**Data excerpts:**
=== Begin Enclosure ===
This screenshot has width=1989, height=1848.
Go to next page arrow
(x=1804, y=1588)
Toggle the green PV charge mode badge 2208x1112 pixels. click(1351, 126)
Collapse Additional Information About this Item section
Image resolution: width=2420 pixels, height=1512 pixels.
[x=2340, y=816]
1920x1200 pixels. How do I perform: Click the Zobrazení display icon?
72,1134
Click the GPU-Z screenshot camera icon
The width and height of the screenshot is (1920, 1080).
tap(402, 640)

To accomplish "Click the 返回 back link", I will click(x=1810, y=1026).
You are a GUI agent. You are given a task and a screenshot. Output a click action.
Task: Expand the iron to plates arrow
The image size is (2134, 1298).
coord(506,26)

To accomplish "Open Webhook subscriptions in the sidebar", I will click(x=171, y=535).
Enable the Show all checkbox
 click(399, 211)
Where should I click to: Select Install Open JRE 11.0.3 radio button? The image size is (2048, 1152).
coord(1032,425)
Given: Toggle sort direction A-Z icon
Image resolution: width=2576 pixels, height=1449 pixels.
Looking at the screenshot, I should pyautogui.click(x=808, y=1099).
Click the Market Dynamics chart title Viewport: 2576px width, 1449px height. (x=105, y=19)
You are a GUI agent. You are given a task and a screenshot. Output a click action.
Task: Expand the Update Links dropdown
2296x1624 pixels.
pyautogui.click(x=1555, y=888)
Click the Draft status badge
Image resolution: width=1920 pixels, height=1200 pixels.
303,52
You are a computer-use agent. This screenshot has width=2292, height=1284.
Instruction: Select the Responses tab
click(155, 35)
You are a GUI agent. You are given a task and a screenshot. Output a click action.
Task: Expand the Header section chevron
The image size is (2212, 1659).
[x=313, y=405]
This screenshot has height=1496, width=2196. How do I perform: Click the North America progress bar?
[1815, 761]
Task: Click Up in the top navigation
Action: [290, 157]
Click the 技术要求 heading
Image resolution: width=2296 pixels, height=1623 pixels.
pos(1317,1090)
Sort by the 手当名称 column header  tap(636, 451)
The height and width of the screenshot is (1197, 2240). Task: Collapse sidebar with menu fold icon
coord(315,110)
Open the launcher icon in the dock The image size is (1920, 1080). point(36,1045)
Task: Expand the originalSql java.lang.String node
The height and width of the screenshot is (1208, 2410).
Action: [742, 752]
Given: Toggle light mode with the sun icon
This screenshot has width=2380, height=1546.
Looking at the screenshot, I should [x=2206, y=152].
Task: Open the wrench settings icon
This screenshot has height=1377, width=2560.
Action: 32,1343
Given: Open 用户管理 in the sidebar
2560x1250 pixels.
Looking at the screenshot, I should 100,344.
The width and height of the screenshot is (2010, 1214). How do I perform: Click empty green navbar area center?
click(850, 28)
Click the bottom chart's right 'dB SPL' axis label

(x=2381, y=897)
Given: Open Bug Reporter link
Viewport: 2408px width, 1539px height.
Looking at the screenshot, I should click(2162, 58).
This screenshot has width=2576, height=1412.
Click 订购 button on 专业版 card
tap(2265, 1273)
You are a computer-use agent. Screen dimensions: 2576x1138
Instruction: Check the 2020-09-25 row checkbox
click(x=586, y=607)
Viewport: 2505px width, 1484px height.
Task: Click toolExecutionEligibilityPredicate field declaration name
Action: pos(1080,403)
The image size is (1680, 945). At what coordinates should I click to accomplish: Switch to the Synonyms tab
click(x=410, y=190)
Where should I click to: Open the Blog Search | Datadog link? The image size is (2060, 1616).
=== End Enclosure ===
Identify every line above that includes the word "computer", and show those lines.

**Task answer:**
You are a computer-use agent. This screenshot has width=2292, height=1284.
You are a computer-use agent. Screen dimensions: 2576x1138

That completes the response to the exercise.